- Born: Andrew Eddy January 30, 1958 (age 68)
- Occupations: Journalist, editor
- Known for: Editor, VideoGames & Computer Entertainment Co-author, Game Over: Press Start to Continue

= Andy Eddy =

American video game journalist (born 1958)

Andy Eddy is an American video game journalist and critic. He resides in Redwood City, California.

==Biography==
Eddy was the executive editor (and de facto editor-in-chief) of VideoGames & Computer Entertainment in the late 1980s and early 1990s, followed by tenure as a senior editor at GamePro magazine. He has freelanced for several publications in his 20-year career and wrote “Biz Buzz,” a column about the video game business for GameSpy, from 2002 to 2004, including a somewhat controversial analysis of questionable circulation data and audit methods for Game Informer magazine. He has been employed as Senior Editorial Manager of Community Sites at IGN Entertainment in Brisbane, California and ended his run as Editor in Chief at TeamXbox in March 2010.

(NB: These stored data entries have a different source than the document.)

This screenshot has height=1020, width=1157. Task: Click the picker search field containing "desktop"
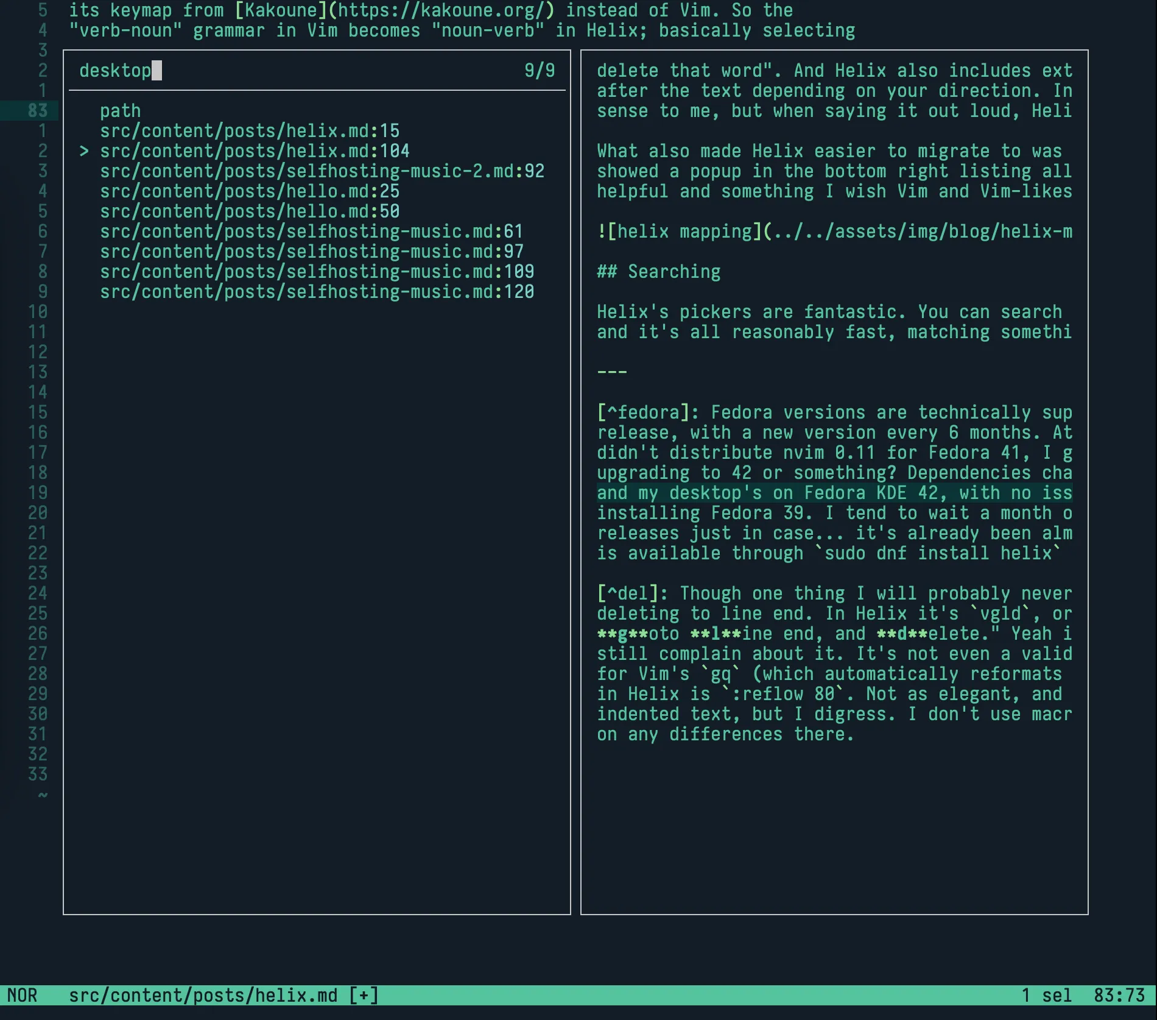coord(116,71)
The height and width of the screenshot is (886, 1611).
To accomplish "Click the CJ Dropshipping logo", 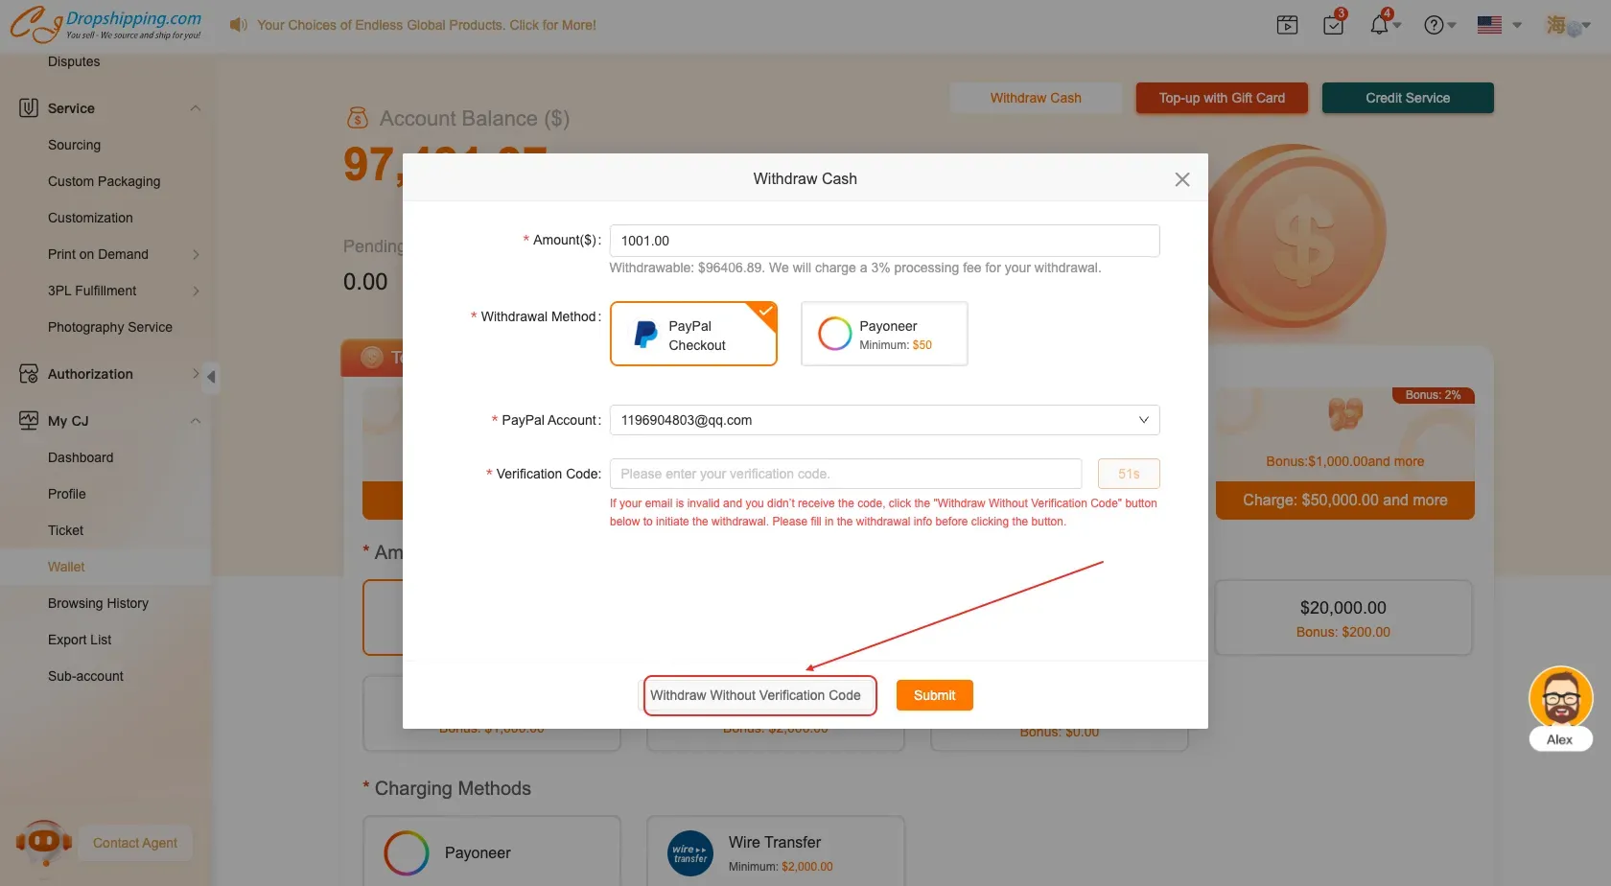I will pos(105,24).
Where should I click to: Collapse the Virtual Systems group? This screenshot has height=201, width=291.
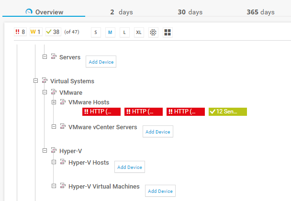(x=36, y=81)
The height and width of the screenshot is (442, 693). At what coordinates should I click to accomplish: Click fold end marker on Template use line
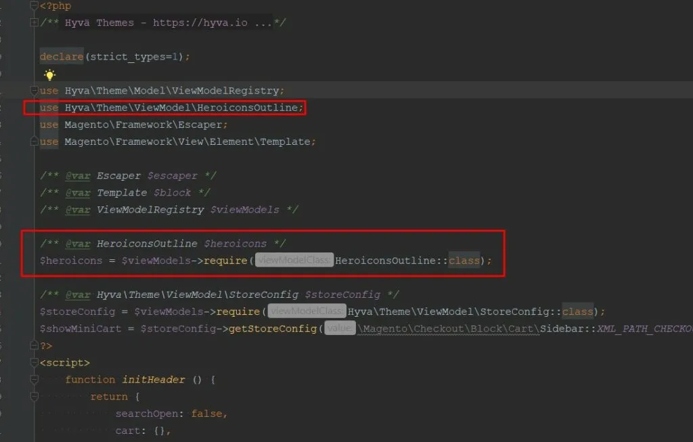(x=35, y=141)
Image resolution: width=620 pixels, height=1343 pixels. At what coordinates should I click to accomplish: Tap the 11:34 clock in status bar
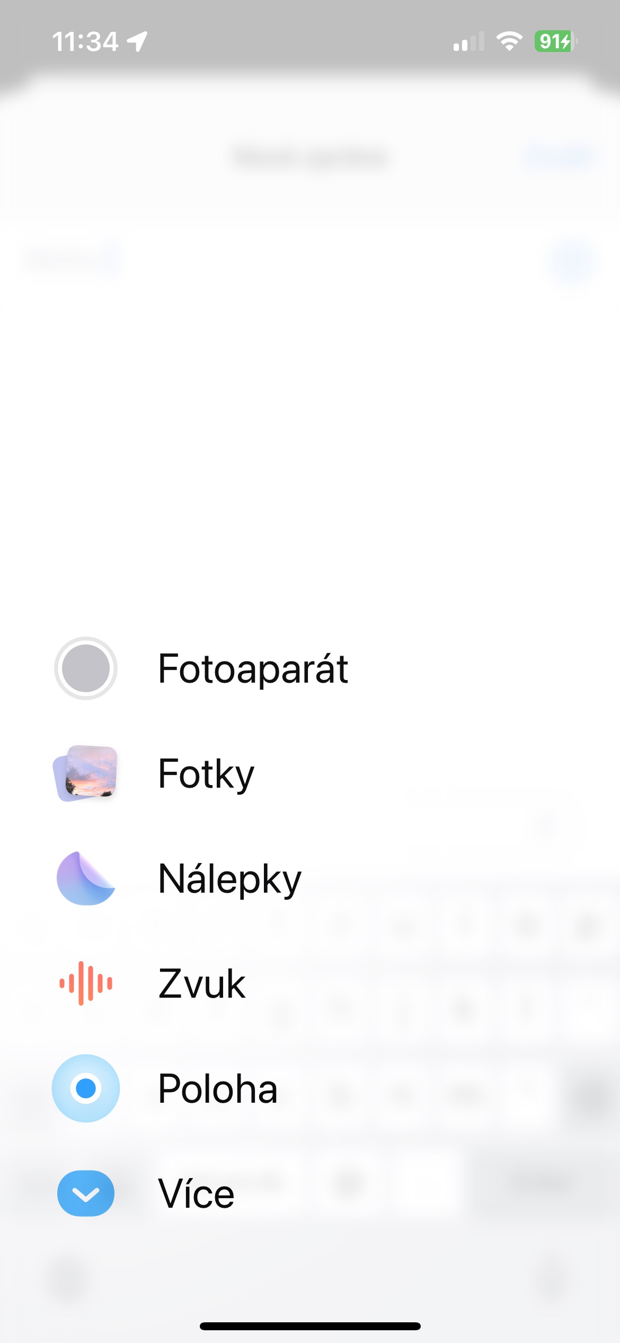(x=85, y=41)
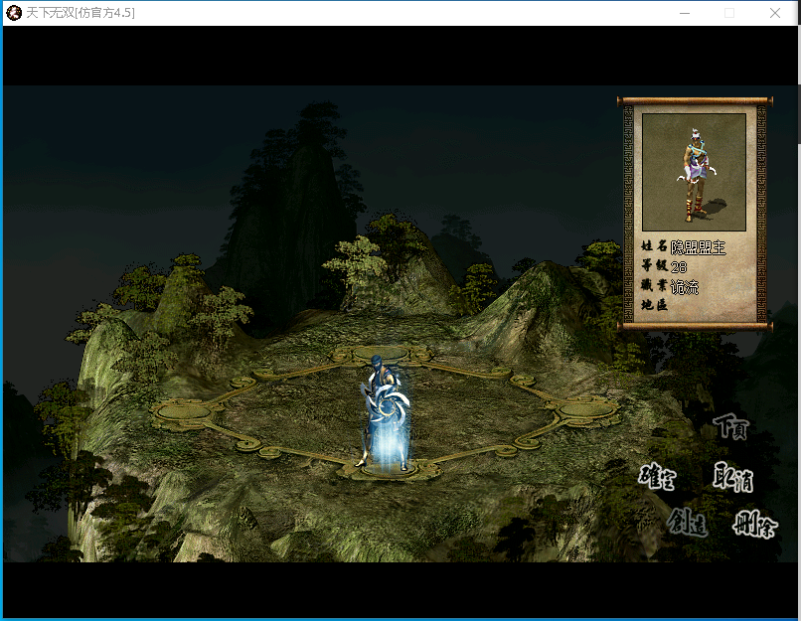The image size is (801, 621).
Task: Click the character name 隐盟盟主
Action: click(699, 247)
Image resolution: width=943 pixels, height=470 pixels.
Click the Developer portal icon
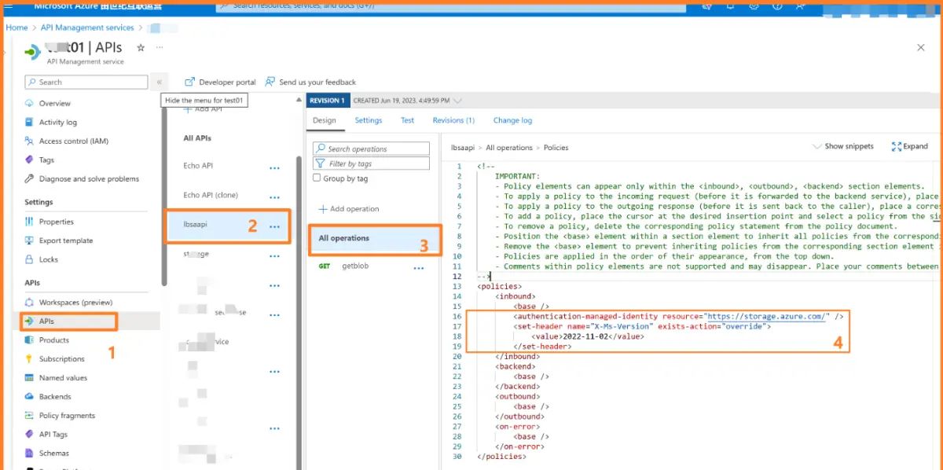click(x=189, y=82)
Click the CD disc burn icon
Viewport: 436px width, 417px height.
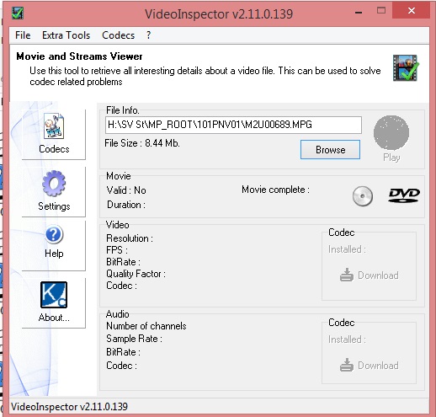pyautogui.click(x=363, y=196)
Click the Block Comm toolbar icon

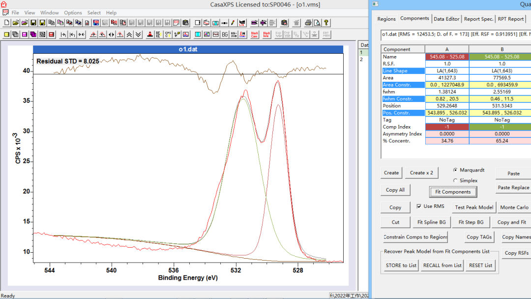pyautogui.click(x=254, y=34)
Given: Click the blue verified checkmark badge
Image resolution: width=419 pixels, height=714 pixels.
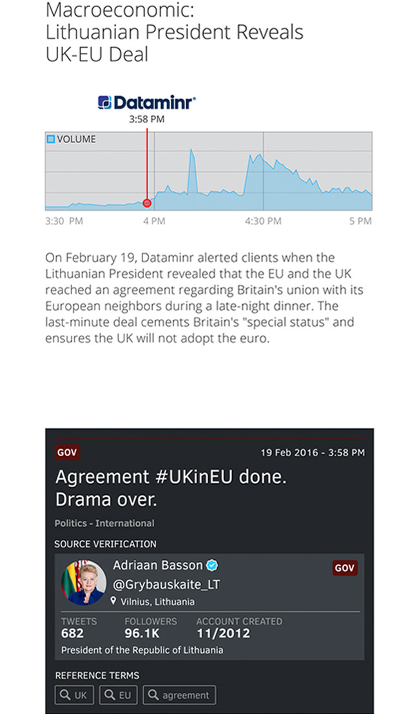Looking at the screenshot, I should tap(212, 566).
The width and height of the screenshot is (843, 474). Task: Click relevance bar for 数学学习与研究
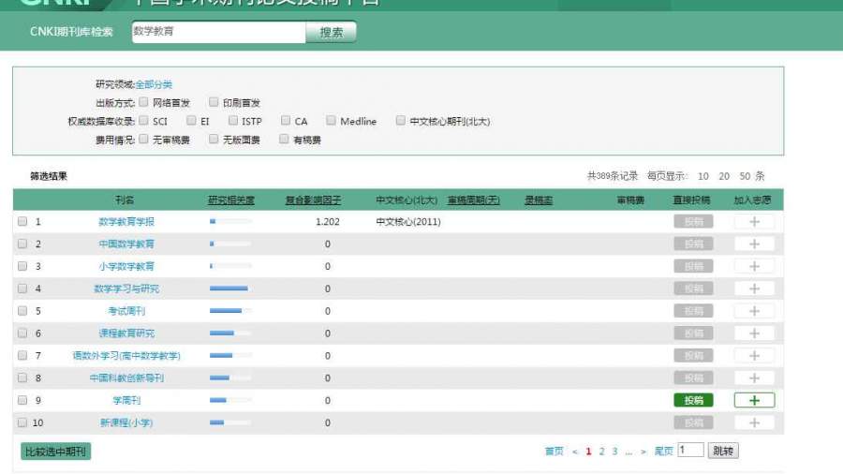(230, 289)
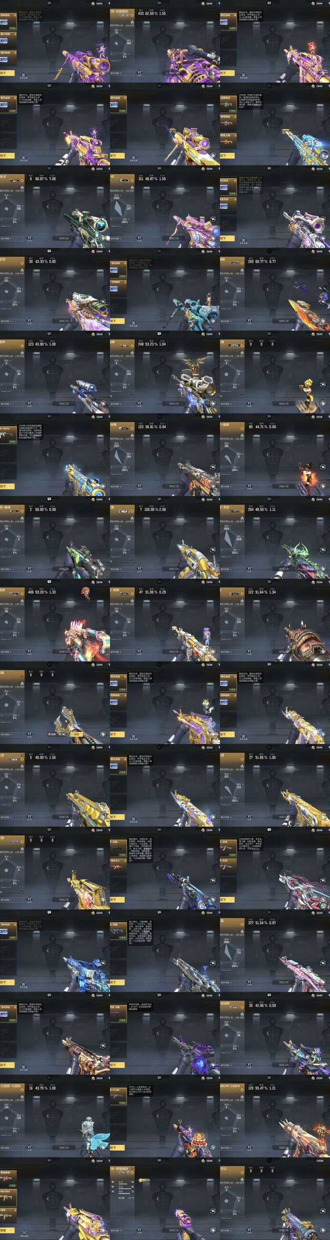This screenshot has width=330, height=1240.
Task: Click VS compare icon in 433 62.59% panel
Action: 140,73
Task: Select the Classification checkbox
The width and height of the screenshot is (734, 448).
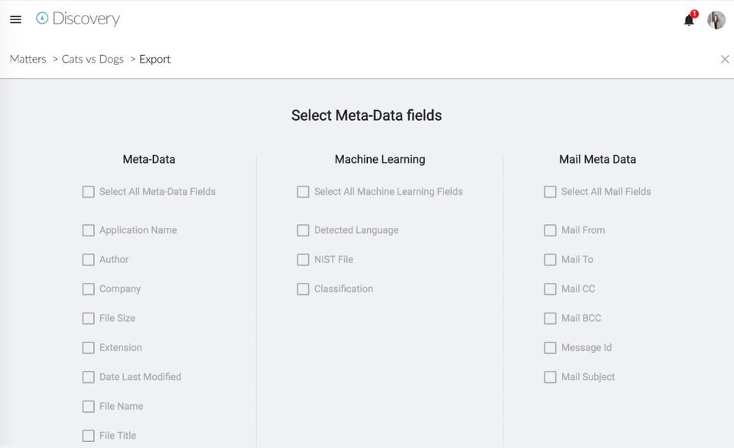Action: click(304, 289)
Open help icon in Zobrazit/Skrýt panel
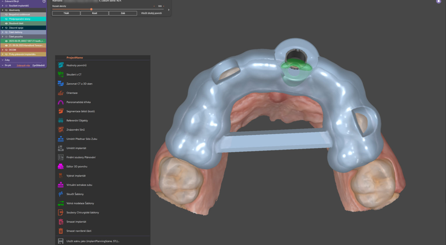Viewport: 446px width, 245px height. point(44,1)
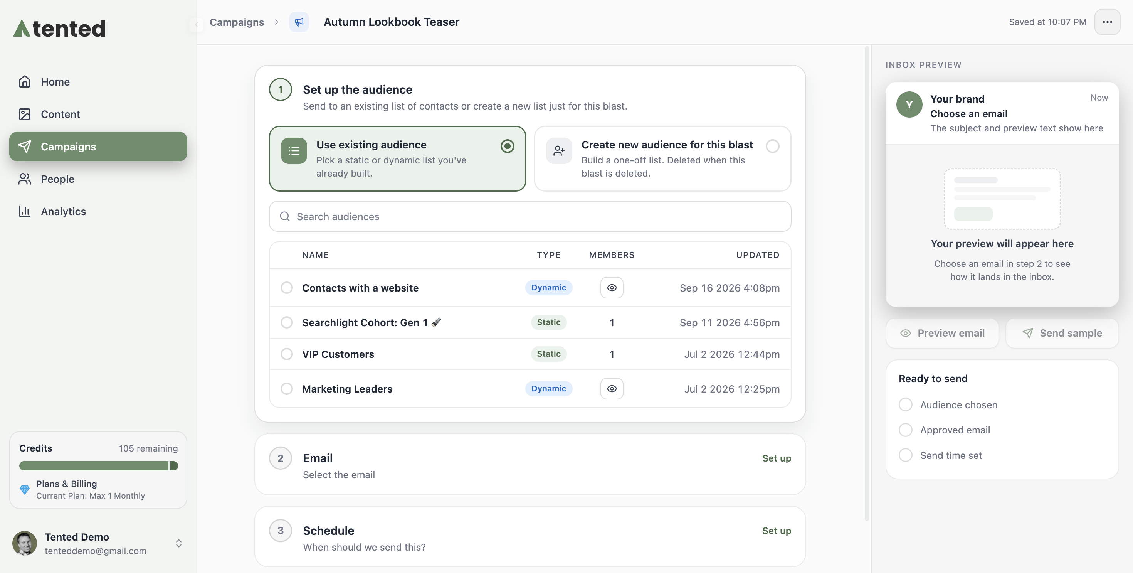Click the diamond Plans & Billing icon
Screen dimensions: 1133x573
click(25, 489)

Sometime in the early 1990s, Eddy and his family made an appearance on The People’s Court. They were suing Dr. Dennis Hayes for $5,000 because they claimed that Dr. Hayes did not insert instructions in seasick patch prescriptions which warn against use by children under the age of 12. Because of this, his then 8-year-old daughter Meghan suffered hallucinations on their Christmas cruise. In the end, they received $3,025.

Eddy is also the author of several books, including Internet After Hours and several TurboGrafx-16 code books. Eddy also created new content for an updated edition of David Sheff's book Game Over: How Nintendo Zapped an American Industry, Captured Your Dollars, and Enslaved Your Children in 1999. The retitled Game Over: Press Start to Continue includes new interviews and updated company history, written by Eddy.

Eddy is also notable for setting up one of the first online archive dedicated to gaming. His personal FTP site at Netcom was among the first internet archives for gaming FAQs and information in 1994. A mirror of Eddy's site would later develop into the popular website GameFAQs.

Eddy is the Editor in Chief of @Gamer Magazine.